Он вспомнил, как купили с папой маме эту ложку на старой улице Арбат.
– А может, купим маме вот такую ложку?
– Купим! – И был согласен маме всё купить, что папа ни скажи, но вот такую расписную золотую ложку – даже лучше. Они повыбирали в ложках самую красивую из них, и самую красивую из всех купили маме, пошли мощёной мостовой под скрипку, сначала приближаясь к нежному пронзительному звуку, потом в его кругу, потом спиной к нему, рука в руке.
– И скажем маме – это ложка счастья, тогда, что из неё ни ешь, всё будет вкусно, да?
– И бабы щи?
– И щи, – и папа улыбнувшись подмигнул.
Остановились «покурить» под рыжим фонарём. Петруша ложку черпаком подставил небу, на золотые ветки в ягодках рябины падал снег, он языком слизнул его, слизнул ещё. Снег в ложке счастья был как сахар.
– Уймись, сказала, ну?! По кось уже огрыз.
– Тут деревяшка, а не кость.
– Туть деревяшка, а не туть, – и, стукнув кулаком себя по лбу, вздохнула: – Осподи! глаза б тябя не видили мои… Варенья хочешь? Жалко, думашь, бабе? Вон, целый таз второй стоить, пока по банкам не разли́ла. Жопь подыми да и возьми.
Он вынул ложку изо рта – лак облупился, ягодки облезли, но ложка пахла деревом и счастьем и оставалась вкусной, как тогда.
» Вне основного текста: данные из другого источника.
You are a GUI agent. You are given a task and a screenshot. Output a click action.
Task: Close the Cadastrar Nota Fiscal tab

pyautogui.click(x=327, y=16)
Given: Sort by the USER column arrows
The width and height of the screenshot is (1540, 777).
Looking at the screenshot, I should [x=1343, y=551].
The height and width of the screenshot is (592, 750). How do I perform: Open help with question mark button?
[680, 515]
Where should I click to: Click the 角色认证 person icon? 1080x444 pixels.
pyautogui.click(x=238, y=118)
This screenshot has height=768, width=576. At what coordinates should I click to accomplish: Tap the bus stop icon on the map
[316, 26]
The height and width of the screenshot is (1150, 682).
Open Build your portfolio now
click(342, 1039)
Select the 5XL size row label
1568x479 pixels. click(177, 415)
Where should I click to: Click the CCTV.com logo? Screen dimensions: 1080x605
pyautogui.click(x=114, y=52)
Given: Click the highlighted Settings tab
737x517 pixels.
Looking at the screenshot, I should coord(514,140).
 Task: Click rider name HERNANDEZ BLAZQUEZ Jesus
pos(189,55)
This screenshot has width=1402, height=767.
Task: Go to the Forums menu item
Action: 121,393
– Слюнёв не напусти, забро́дить. Чистую возьми.
– Я не хочу.
– В чаек добавь.
– Я не хочу.
– Да что ж? Не пить велит-то баба, а попробуй…
– Не хочу.
– Што не хочу? С нельзёв одних и сладько чёрту – нельзя, так в щелочку пролез…
– Да не хочу я!
– Калиту на темь заперла, дверь на замок, а чёрть в дому. Сидишь-то он удобно?
– Да чего?..
– Чаво! Варенья баба разрешила, вот и ешь.
– Живот болит.
– С гостей. Всё ходишь побярушкой по кормушкам, баба дома не даёть. Иди в уборную сходи, пока не тёмно, с утра горшки за вами вечно бабе выносить…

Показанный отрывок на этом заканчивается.